Hormonersatztherapie wirkt – und ist sicherer als gedacht |
Verena Schmidt |
19.11.2024 16:00 Uhr |
Aktuelle Studien erlauben einen noch detaillierteren Blick auf die Therapie. Kanadische Wissenschaftler beispielsweise haben im vergangenen Jahr eine Übersichtsarbeit im »Canadian Medical Association Journal« veröffentlicht, in der sie unter anderem die neuesten Erkenntnisse zu Diagnose und Behandlung von Wechseljahresbeschwerden sowie Risiken und Vorteile verschiedener Therapien zusammenfassen.
Die HRT punkte zunächst mit ihrer Wirksamkeit, schreiben die Studienautoren: Eine Hormonersatztherapie reduziert Hitzewallungen bei bis zu 90 Prozent der Patienten mit mittelschweren bis schweren Symptomen. Sie verbessert außerdem die Blutfettwerte, könnte möglicherweise das Diabetesrisiko senken und sorgt für weniger Fragilitätsfrakturen der Hüfte, der Wirbelsäule und anderer Knochen. In einer anderen Untersuchung reduzierte eine Hormontherapie das Risiko für Darmkrebs.
Auf der anderen Seite stehen die Risiken, darunter ein erhöhtes Brustkrebsrisiko, das jedoch bei Menschen im Alter von 50 bis 59 Jahren sowie bei Menschen, die in den ersten zehn Jahren der Menopause mit einer Hormonersatztherapie beginnen, geringer ist. Einige Studien haben auch ein erhöhtes Risiko für einen ischämischen Schlaganfall bei Frauen über 60 Jahren gezeigt, wenn sie zehn Jahre nach Beginn der Menopause mit der Therapie begonnen haben. Bei Frauen unter 60 ist das Risiko jedoch wiederum gering. Hinsichtlich des Risikos für kardiovaskuläre Ereignisse schreiben die Autoren, dass immer mehr Belege darauf hindeuteten, dass bei jüngeren Patientinnen sogar eine Verringerung koronarer Herzkrankheiten möglich ist. Das gelte insbesondere für Frauen, die mit einer Hormonersatztherapie vor dem 60. Lebensjahr oder innerhalb von zehn Jahren nach der Menopause beginnen.
Inzwischen ist die HRT in der Fachwelt also rehabilitiert, sie gilt als effektivste Methode zur Behandlung klimakterischer Beschwerden. Nach der S3-Leitlinie sollen Gynäkologen vor allem Frauen mit starken Hitzewallungen und Schweißausbrüchen als Erstlinientherapie eine Hormonersatztherapie anbieten, wenn keine Risikofaktoren dagegensprechen. Auch bei Knochenschwund können Hormone helfen. Präventiv soll eine HRT allerdings nicht eingesetzt werden.
Die kanadischen Autoren schreiben, in Bezug auf ein mögliches Krebsrisiko müsse eine sorgfältige Nutzen-Risiko-Abwägung vorgenommen werden, der Einsatz sei jedoch nach Ausschluss von Kontraindikationen möglich.
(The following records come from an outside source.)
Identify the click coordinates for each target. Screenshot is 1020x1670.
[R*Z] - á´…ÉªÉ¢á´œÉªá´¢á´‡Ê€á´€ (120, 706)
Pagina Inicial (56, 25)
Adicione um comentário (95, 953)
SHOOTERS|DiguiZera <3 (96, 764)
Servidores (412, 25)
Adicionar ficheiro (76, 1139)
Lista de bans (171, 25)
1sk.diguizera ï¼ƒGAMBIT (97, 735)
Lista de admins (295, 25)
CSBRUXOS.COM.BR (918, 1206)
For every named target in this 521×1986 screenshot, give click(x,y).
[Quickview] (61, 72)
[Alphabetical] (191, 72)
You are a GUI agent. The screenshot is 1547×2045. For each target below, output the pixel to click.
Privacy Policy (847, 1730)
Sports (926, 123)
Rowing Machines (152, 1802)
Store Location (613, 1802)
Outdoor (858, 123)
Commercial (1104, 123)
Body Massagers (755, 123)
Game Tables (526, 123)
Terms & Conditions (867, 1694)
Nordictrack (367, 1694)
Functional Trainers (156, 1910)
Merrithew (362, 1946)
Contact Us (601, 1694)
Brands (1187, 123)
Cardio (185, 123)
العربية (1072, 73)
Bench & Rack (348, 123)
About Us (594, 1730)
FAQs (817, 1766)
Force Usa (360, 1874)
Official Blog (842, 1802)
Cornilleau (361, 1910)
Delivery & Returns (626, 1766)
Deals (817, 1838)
Eine Anwendung unter fünf Jahren sowie transdermale Applikationsformen zeigen dabei die geringsten Risiken. Des Weiteren sollten Patientinnen ihre regelmäßigen Vorsorgeuntersuchungen beim Arzt wahrnehmen.
In der aktuellen S3-Leitlinie findet sich nicht mehr die Empfehlung, die HRT so kurz und so niedrig dosiert wie möglich durchzuführen. Sie sollte jedoch möglichst vor dem 60. Lebensjahr begonnen werden. Die Dauer der Therapie soll sich nach den Beschwerden richten. Ein Hinweis für die Patientinnen: Nach Therapieende können Hitzewallungen erneut auftreten. Allmähliches Ausschleichen der Hormone könnte das zumindest kurzfristig möglicherweise verhindern.
Für Patientinnen, für die eine HRT nicht infrage kommt oder die diese ablehnen, gibt es inzwischen auch eine wirksame nicht hormonelle Therapiealternative bei vasomotorischen Störungen: Fezolinetant ist ein Antagonist am Neurokinin-3-(NK3-)Rezeptor und greift in die Thermoregulation im Gehirn ein. Indiziert ist er zur Behandlung von moderaten bis schweren VMS in den Wechseljahren. Für Frauen mit einem Estrogenrezeptor-positiven Mammakarzinom, die aufgrund einer antiestrogenen Therapie oft unter massiven VMS leiden, wird Fezolinetant aktuell nicht empfohlen. Der mögliche Einsatz bei dieser Patientinnengruppe wird aber derzeit in Studien untersucht. Ein weiterer Vertreter der neuen Wirkstoffklasse, Elinzanetant, befindet sich aktuell in der Phase der klinischen Prüfung.